A couple of doors down, in the PanTerra gallery, my wife and her sister got felt hats, (the snowy weather was good for business), and I bought this surreal print:
The photographer/digital artist is Dale O'Dell, from up in Prescott, AZ.
(I just had to get this print--feeling a bit homesick for the Pacific NW...and when I was younger, I used to want to live in a tree. S. and I have walked inside a tree on the Olympic Peninsula that would be big enough to live in; it literally had room-like partitions within its trunk...)

So, as I said, it snowed--for a couple of hours, the flakes came down quite copiously...
...not a particularly noteworthy photo, the one above, but I did e-mail it,
directly from my iPhone, to our local ABC news channel--you know, for those
'local weather scene' type things--and on tonight's news on KGUN ch. 9, there it was on tv!
Snow is always exciting in southern Arizona...

 Right as the snow began, we stopped for lunch:
The patio of "Poco" restaurant is tucked into a shady alley in this Victorian town, but on this wintry day, we said 'no' to al fresco dining. Inside this hole-in-the-wall, we had creative local fusion fare. My lunch was the 'poco dog:' Korea meets Mexico in a vegan version of the classic 'Sonoran hot dog:' chipotle aioli and homemade kimchi (kimchi!) and guacamole atop a vegetarian sausage and refried black beans on a bolillo roll! East meets south-of-the-border: viva!

Thursday, December 22, 2011

fall color on the first day of winter...playing with 'snapseed'

My sister-in-law is in town. Yesterday my wife and I took her for the obligatory visit to Sabino Canyon; seeing the remaining fall color in the canyon made me return there today to go for a late-morning run.

I took along my iPhone, strapped to my wrist--here are a few photos from the first day of winter here in Tucson. The autumn foliage begins late here in the desert; the cottonwoods, sycamores and ash are often at their peak right around the winter solstice:

 ...perfect morning light...
 The recent rains have replenished the creek, which is flowing higher than normal:

...the cottonwoods are glorious:

And below, a few photos from yesterday evening, when we took my sister-in-law:
So yes, you can tell that these iPhone photos have been 'manipulated' a bit--yep, I'm playing with a new app I just got: "Snapseed," which was recently named by Apple as one of the best apps of the year, 'app of the year,' in fact!
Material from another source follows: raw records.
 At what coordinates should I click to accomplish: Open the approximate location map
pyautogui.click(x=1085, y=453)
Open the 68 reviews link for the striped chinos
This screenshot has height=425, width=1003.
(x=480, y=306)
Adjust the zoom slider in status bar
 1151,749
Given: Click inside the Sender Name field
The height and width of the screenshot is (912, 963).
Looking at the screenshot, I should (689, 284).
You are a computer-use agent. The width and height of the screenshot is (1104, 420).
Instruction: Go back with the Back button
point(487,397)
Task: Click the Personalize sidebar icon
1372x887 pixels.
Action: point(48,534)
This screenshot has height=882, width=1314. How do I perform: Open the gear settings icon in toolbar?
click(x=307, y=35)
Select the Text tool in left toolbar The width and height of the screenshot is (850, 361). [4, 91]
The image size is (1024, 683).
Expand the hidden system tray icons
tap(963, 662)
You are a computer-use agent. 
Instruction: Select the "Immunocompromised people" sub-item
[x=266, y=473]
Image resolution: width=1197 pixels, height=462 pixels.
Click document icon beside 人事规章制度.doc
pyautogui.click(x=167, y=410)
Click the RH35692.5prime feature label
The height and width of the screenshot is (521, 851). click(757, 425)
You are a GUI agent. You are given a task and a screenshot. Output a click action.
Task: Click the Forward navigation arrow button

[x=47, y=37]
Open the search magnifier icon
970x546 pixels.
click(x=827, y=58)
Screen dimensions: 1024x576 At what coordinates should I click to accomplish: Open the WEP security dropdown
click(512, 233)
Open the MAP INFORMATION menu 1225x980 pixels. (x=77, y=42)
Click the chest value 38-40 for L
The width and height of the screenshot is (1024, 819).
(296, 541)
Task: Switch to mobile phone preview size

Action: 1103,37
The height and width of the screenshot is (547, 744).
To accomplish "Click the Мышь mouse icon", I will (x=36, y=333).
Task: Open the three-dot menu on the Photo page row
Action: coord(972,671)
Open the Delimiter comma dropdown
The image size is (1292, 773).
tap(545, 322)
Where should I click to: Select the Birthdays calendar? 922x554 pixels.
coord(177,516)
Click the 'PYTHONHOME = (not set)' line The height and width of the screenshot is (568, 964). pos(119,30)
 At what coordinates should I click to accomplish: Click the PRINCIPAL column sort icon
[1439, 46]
For photo-editing in the palm of your hand, this app is amazing! It allows you to do all sorts of correcting--'teasing out' what your eyes see in cases of tricky exposure in addition to applying filters. For example, the photo above began as this:

And here's another 'fixed' photo...
    ...and its original dark form:

And one more before...
 ...and after:

Snapseed has truly been a 'toy' the past couple of days--and with plenty of photo-fodder in the canyon, I've been playing a lot. The editing features are so easy to learn how to use--very intuitive--and I'm still blown away that I can do it all in the palm of my hand just seconds after taking the original photo!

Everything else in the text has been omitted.